Well, a story is not their premise. Whether you have more or not, I can only judge by what is there. As a story is the sum of its parts, leaving out critical details means you leaving the puzzle half finished. I know you wouldn't want to reveal your entire story, but it just works that way. Additionally, if your character's personalities can't be fleshed out and described without spoiling your plot, then that may be a sign of the problem I was talking about that can risk the quality of your characterizations.
Project 1: If I were to make a suggestion, I would delve down deep into what the point of the story is. Not in the plot, but thematically. Characterization and character arcs are defined by themes. Or, at the very least, they should be. It provides a more coherent narrative that way.
Project 2: Personally, I would suggest starting over and simply reusing ideas if they work. You don't have to salvage every idea.
Project 3: I understand that. I figured it was something like that from the first two character description. Mind you, having that sort of theme is a good thing. I forget if I said it, but as of now, with what I know, they feel like a good example of characters created to serve a plot than to be characters themselves.
I guess the question that you should ask yourself is this, "Is this character like this so the plot advances how I want, or are they a fully fleshed out character who make all the choices set out by the plot?" Subtle difference, but it depends on how you treat the character too. If you're just thinking of characters to serve your plot, then they will end up being a plot point to both you and the audience. You'll end up treating your characters like that as well, even if just out of habit. Again, this is based on what I've been provided.
Personally, when I think up stories, its a two branched method. On one side, I decide the theme. The point of the story. From that, you can get the groundwork of your characters. On the other side, you have your basic premise, and the premise decides the world. It fleshes it out and creates something the characters could actually live in. When you combine these two paths, the story begins to tell itself. Now, I'm not telling you that you have to write this way, or even that you don't understand this already. I'm just explaining where I'm coming from. Its important the story comes naturally from the characters. Otherwise, you risk forcing the plot or inconsistent character personalities.
As for your last question, I was more referring to world building. Magic item stories are mostly distinguished by their world building. With appropriate lore surrounding it, the stylization that can make each aspect of the plot and visuals unique start to form.
Project 4: I was mostly trying to emphasize that interesting characters are the crux of such an idea (and that sci-fi usually has a hint of mystery, but that's for another day). So, its important to spend most of your time molding the characters' personalities and, more importantly, the character interactions to be unique, natural, and interesting.
Project 5: Yeah, all I'm basically saying is to flesh out to make it more complicated. As of now, it doesn't sound interesting enough to go beyond the cliche. A variety of ways this can be done. One idea that comes to mind is to establish a more complex set of rules for how the alternate personality works. If you have a rulebook in front of you, then its easier to write the mystery side to it.

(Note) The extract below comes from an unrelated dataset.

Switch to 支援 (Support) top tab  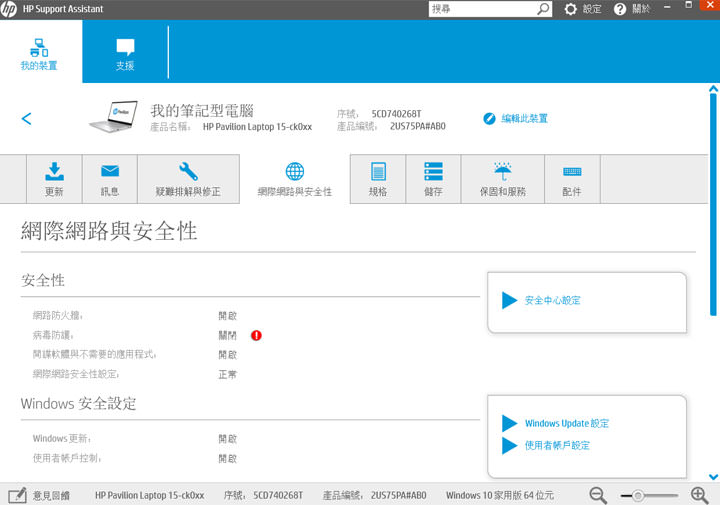click(125, 54)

Project 6: Sort of like Project 5, there just isn't enough to it for it go beyond the cliche at the moment.
Its also worth to note that I don't like premises that are designed to last a long time. I'm a firm believer of a story being made with a beginning, middle, and end. So ideas like your artifact one, which strike me as an 'artifact-of-the-week' style story than a premise with character arcs and a plotline. Sure, there can be an overall plotline, but it feels like you're focusing more on the what would be done on a chapter basis than what the end goal of the story is.